▶ **EXERCISES TO COMPLETE**:
1. In the Ivy Bridge E article, write out the passage between "While Sandy Bridge" and "almost desktop-like 257mm2.", inclusive.
2. According to the Ivy Bridge E article, why does the quad-core 4820K cost $25 more at launch than its Sandy Bridge E counterpart did?

▶ **DOCUMENT TEXT**:
Twenty two months ago Intel launched its LGA-2011 platform and Sandy Bridge E aimed at the high-end desktop enthusiast. The platform brought more cores, more PCIe lanes and more memory bandwidth to those users who needed more than what had become of Intel's performance desktop offerings. It was an acknowledgement of a high end market that seems to have lost importance over the past few years. On the surface, Sandy Bridge E was a very good gesture on Intel's part. Unfortunately, the fact that it's been nearly two years since we first met LGA-2011 without a single architecture update, despite seeing the arrival of both Ivy Bridge and Haswell, doesn't send a great message to the users willing to part with hard earned money to buy into the platform.

Today we see that long awaited update. LGA-2011 remains unchanged, but the processor you plug into the socket moves to 22nm. This is Ivy Bridge Extreme.

Ivy Bridge E: 1.86B Transistors, Up to 6 Cores & 15MB L3

There’s a welcoming amount of simplicity in the Extreme Edition lineup. There are only three parts to worry about:

With the exception of the quad-core 4820K, IVB-E launch pricing is identical to what we saw with Sandy Bridge E almost two years ago. The 4820K is slightly cheaper than the highest end Haswell part, but it’s still $25 more expensive than its SNB-E counterpart was at launch. The difference? The 4820 is a K-SKU, meaning it’s fully unlocked, and thus comes with a small price premium.

All of the IVB-E parts ship fully unlocked, and are generally capable of reaching the same turbo frequencies as their predecessors. The Core i7-4960X and the i7-3970X before it, are the only Intel CPUs officially rated for frequencies of up to 4GHz (although we’ve long been able to surpass that via overclocking). Just as before, none of these parts ship with any sort of cooling (because profit), you'll need to buy a heatsink/fan or closed loop water cooler separately. Intel does offer a new cooler for IVB-E, the TS13X:

While Sandy Bridge E was an 8-core die with two cores disabled, Ivy Bridge E shows up in a native 6-core version. There’s no die harvesting going on here, all of the transistors on the chip are fully functional. The result is a significant reduction in die area, from the insanity that was SNB-E’s 435mm2 down to an almost desktop-like 257mm2.

▶ **SOURCE DATA**:
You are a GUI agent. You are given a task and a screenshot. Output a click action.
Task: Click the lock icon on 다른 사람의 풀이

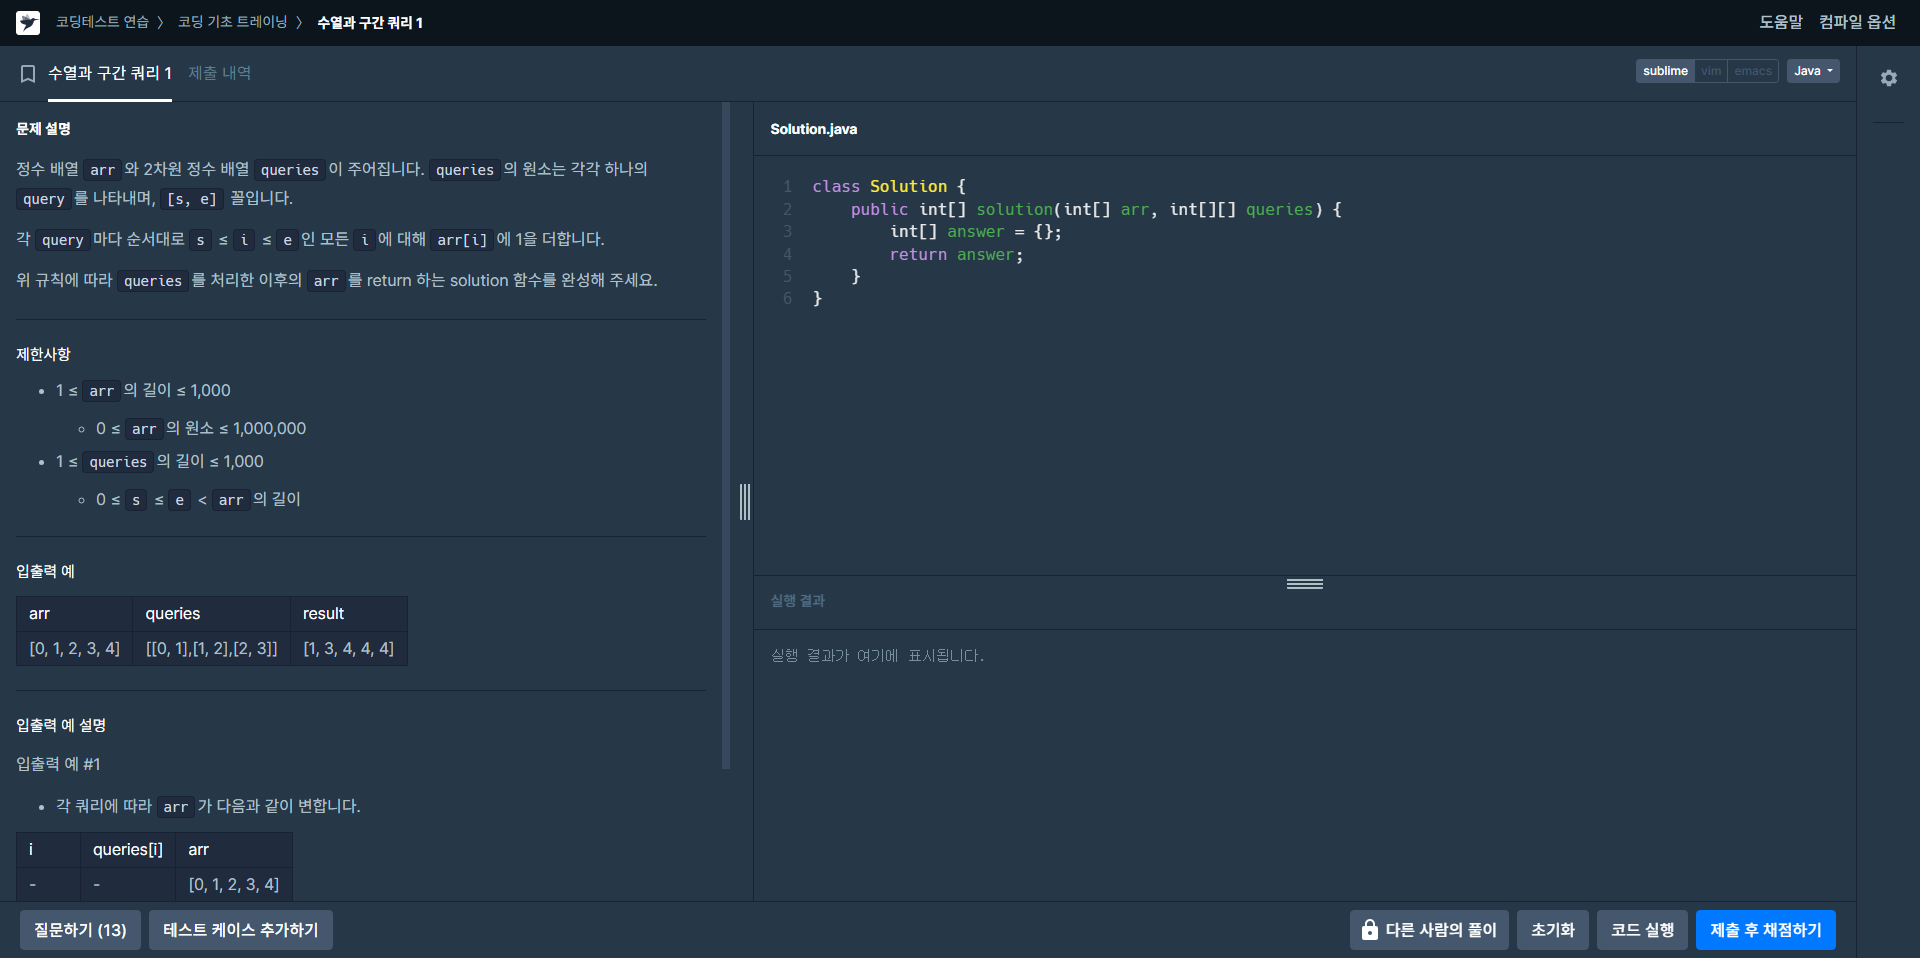coord(1369,930)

▶ **REPLIES**:
1.
While Sandy Bridge E was an 8-core die with two cores disabled, Ivy Bridge E shows up in a native 6-core version. There’s no die harvesting going on here, all of the transistors on the chip are fully functional. The result is a significant reduction in die area, from the insanity that was SNB-E’s 435mm2 down to an almost desktop-like 257mm2.

2. The 4820K is a K-SKU, which means it ships fully unlocked. That carries a small price premium, so it launched at $25 more than its Sandy Bridge E counterpart.